Vildagliptin and Omarigliptin Differentially Bind to DPP-4 Homodimers and Modulate Osteoclast-Mediated Bone Resorption

Abstract

Increased fracture risk in prediabetes and diabetes mellitus partly arises from bone collagen damage and enhanced bone resorption. Certain antidiabetic agents—particularly thiazolidinediones—paradoxically aggravate bone loss and fractures, especially in postmenopausal women with osteoporosis. However, dipeptidyl peptidase-4 (DPP-4) inhibitors (e.g., vildagliptin and omarigliptin) might help prevent diabetic osteopathy, although variable outcomes have been observed due to unknown mechanisms. Herein, we used high-fat diet-fed rats to demonstrate that oral administration of vildagliptin for 4 weeks not only alleviated insulin resistance but also improved tibial bone microstructure, as determined by bone histomorphometry. Further in vitro investigations in primary osteoblasts showed that both vildagliptin and omarigliptin similarly increased osteoblast viability, rather than upregulating the expression of osteoblast-specific genes (e.g., Runx2 and alkaline phosphatase). We also used primary multinucleated osteoclasts to elucidate how the two DPP-4 inhibitors modulated osteoclast functions. Interestingly, only omarigliptin, but not vildagliptin, reduced the number of TRAP-positive cells and the mRNA expression of osteoclast-specific genes (e.g., RANK and cathepsin K).

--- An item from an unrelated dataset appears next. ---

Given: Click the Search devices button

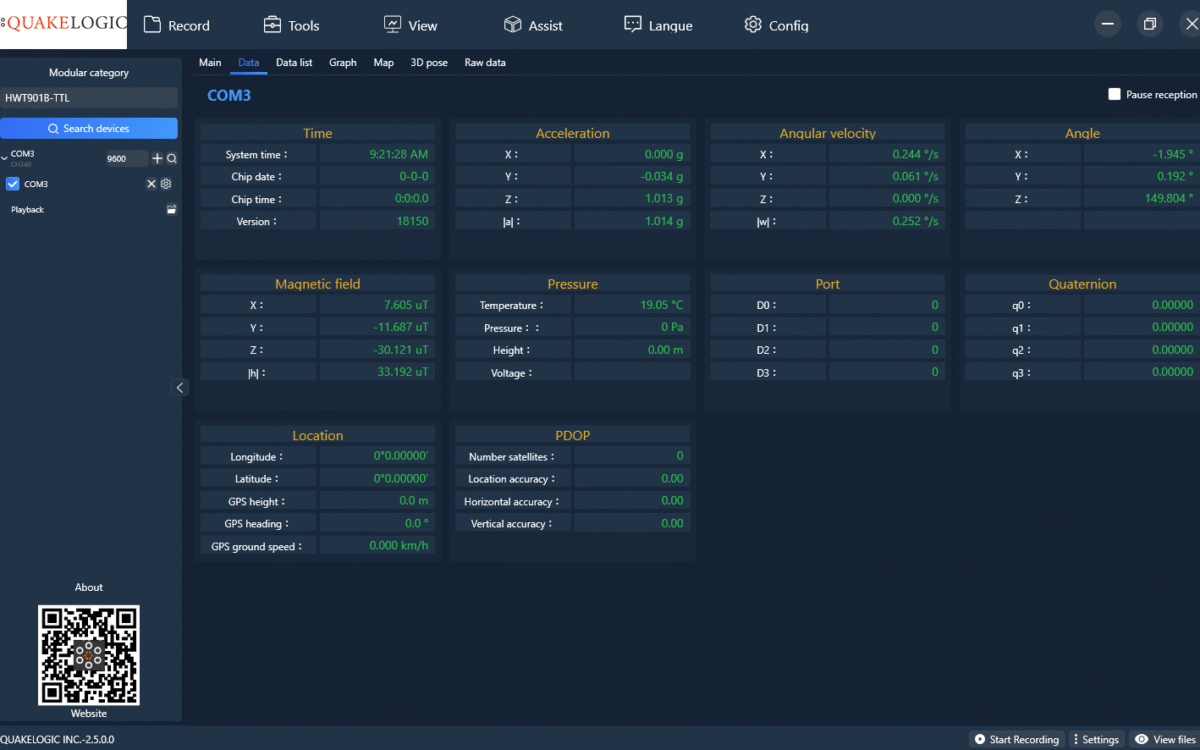Looking at the screenshot, I should (x=88, y=128).
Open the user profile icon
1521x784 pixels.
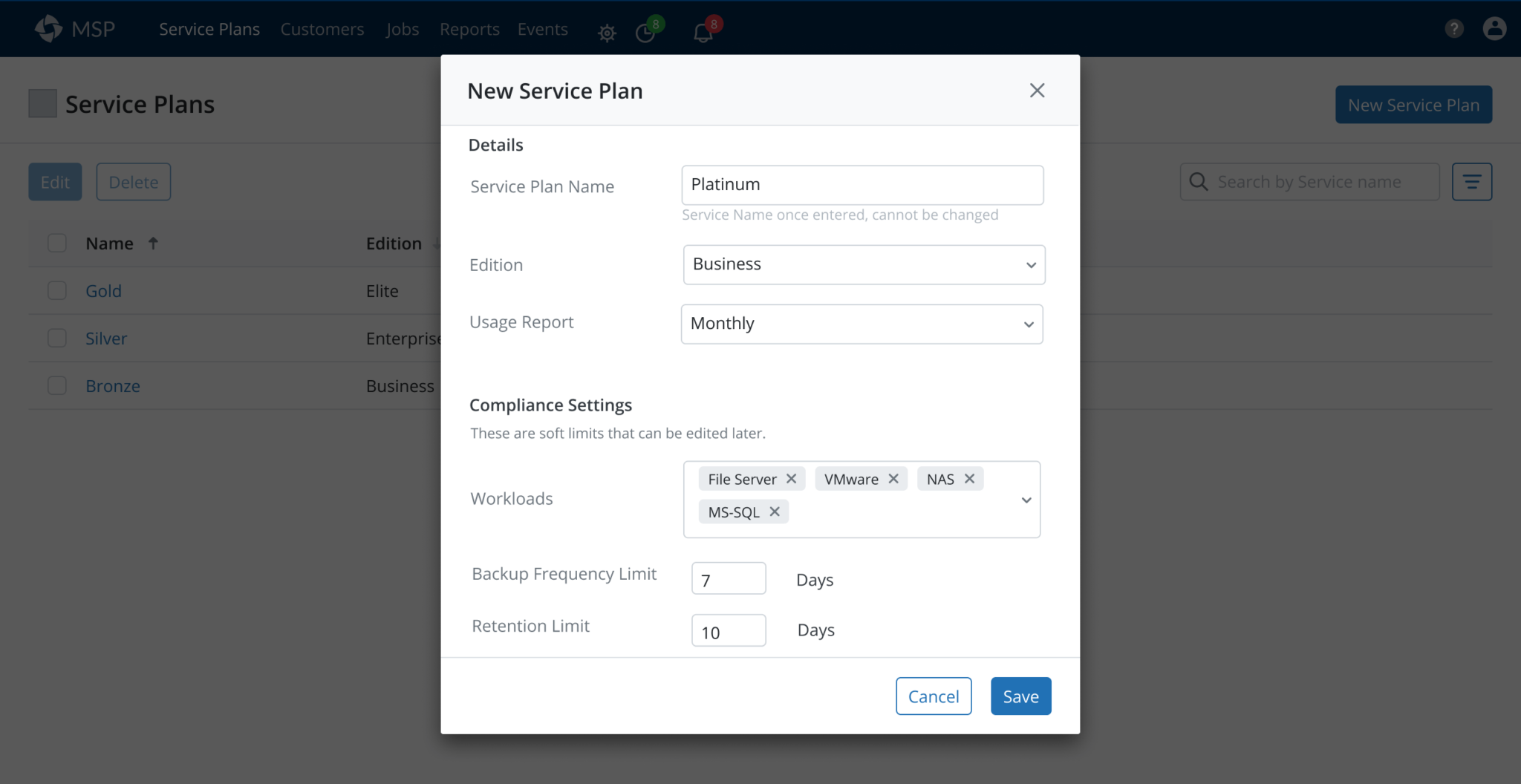tap(1494, 29)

In silico molecular dynamics revealed that omarigliptin and vildagliptin interacted differently with the DPP-4 homodimer. Transient binding to one chain and tight binding to the other chain of the DPP-4 homodimer by omarigliptin may be associated with its higher potency in inhibiting bone resorption. In conclusion, DPP-4 inhibitors could improve bone microstructure, in part by increasing osteoblast viability and inhibiting osteoclast-mediated bone resorption. Thus, omarigliptin may offer greater benefits to diabetic patients with osteoporosis, as it also helps suppress osteoclastogenesis and bone resorption.